Chapter Twenty-Three

Clara sat at the wide wooden table, hands curled around a mug that had long since gone cold.

The tea’s surface trembled with every breath she took.

The kitchen fire murmured behind her, a weary heartbeat of ember and ash.

Edith sliced root vegetables with sharp, rhythmic precision, her sleeves rolled up and her apron smudged with flour and onion skin.

“Still brooding?” Edith asked, not unkindly.

Clara blinked. “I wasn’t—”

“Of course you weren’t.” Her knife struck the board. “And I’m Queen Charlotte come to inspect the beef pie.”

A flush rose to Clara’s cheeks. “I was only thinking.”

Edith gave the kettle one last swirl before setting it aside to steep. “You think too hard, that’s your trouble. Herbs can fix a hundred ailments, but not a head tangled in worry.”

Clara managed a faint smile, though her chest felt tight, thoughts circling the day like restless birds.
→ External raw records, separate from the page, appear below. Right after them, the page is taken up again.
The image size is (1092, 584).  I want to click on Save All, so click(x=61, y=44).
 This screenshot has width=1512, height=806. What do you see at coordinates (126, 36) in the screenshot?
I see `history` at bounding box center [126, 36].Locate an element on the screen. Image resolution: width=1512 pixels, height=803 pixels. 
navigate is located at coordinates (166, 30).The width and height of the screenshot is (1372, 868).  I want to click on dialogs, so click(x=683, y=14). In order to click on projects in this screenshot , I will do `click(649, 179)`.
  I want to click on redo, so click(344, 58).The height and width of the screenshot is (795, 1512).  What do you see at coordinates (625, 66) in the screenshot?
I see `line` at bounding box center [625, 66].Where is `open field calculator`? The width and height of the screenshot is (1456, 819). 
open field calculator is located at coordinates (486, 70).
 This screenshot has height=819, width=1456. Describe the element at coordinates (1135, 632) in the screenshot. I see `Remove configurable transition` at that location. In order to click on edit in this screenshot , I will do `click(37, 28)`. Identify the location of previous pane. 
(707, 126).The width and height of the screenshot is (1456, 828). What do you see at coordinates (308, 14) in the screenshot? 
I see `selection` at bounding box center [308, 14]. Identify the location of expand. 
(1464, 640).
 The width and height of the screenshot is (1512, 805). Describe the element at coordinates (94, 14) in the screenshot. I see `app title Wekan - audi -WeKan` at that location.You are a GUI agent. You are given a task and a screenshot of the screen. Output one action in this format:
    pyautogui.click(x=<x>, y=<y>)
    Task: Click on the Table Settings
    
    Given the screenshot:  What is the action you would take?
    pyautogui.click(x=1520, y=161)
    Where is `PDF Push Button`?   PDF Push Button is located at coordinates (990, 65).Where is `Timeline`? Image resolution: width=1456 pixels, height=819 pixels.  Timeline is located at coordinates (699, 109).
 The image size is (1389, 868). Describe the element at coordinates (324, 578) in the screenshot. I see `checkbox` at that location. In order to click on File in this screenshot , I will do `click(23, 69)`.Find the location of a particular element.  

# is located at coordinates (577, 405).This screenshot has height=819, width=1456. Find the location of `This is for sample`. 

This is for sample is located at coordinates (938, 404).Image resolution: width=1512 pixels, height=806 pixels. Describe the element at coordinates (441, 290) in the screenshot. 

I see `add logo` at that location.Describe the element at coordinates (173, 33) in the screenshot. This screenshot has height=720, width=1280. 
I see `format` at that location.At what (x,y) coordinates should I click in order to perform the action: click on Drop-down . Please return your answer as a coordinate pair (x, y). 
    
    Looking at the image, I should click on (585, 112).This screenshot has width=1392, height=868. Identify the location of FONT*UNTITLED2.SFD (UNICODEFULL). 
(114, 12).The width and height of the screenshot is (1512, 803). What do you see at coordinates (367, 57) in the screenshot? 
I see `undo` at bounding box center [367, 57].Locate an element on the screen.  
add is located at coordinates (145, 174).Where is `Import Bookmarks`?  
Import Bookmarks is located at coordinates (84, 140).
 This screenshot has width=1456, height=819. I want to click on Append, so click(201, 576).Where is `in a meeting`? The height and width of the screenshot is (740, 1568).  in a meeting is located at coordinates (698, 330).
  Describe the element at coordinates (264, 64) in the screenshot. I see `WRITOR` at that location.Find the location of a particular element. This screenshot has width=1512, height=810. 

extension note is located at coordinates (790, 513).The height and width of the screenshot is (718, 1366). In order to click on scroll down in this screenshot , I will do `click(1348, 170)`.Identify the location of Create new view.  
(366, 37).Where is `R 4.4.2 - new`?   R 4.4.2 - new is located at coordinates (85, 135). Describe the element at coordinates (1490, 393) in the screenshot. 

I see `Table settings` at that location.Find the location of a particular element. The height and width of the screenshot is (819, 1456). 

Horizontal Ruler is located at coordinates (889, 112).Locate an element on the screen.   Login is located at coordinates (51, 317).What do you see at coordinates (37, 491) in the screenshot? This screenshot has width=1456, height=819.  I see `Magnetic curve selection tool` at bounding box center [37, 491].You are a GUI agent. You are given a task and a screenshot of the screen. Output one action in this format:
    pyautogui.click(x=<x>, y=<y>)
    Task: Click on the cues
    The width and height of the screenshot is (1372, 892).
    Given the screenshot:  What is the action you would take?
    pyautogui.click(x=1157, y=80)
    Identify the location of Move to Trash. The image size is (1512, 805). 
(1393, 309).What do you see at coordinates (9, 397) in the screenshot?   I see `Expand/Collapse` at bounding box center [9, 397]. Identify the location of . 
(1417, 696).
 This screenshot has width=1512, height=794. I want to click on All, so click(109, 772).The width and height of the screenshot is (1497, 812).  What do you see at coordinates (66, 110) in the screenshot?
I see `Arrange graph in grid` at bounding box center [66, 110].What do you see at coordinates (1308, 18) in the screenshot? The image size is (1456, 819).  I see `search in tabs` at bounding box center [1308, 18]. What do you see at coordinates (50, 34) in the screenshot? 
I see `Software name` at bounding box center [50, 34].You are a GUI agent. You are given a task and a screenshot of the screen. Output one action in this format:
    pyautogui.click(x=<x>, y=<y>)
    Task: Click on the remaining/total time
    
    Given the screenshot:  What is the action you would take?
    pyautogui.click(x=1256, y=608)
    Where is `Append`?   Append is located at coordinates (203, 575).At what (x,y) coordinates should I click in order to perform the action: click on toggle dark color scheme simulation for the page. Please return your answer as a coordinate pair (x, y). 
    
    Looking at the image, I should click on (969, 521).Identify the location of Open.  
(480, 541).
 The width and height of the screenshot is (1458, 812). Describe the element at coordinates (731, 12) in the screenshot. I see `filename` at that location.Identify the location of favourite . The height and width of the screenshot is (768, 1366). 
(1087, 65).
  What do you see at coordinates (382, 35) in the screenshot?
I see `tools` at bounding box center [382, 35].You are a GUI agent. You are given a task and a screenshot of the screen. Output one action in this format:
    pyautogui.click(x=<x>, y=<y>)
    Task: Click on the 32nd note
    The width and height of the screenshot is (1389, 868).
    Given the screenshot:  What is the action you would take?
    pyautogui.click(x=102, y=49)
Every moment since the market square had been spent trying to understand the man who had once watched her with laughter in his eyes and now looked through her as if she were a ghost.

She had clung to an image of him longer than she’d meant to.

Not the man who had stormed into Hartleigh with whiskey on his breath and threats in his voice, but the one who had once lifted her from muddy knees and called her his clever girl.

The one who hummed off-key lullabies, who brought her peonies in spring because she liked the color.

A man who had belonged to a world of light before he chose the dark.

But that man, if he’d ever truly existed, was gone. What stood in his place carried ruin in its smile.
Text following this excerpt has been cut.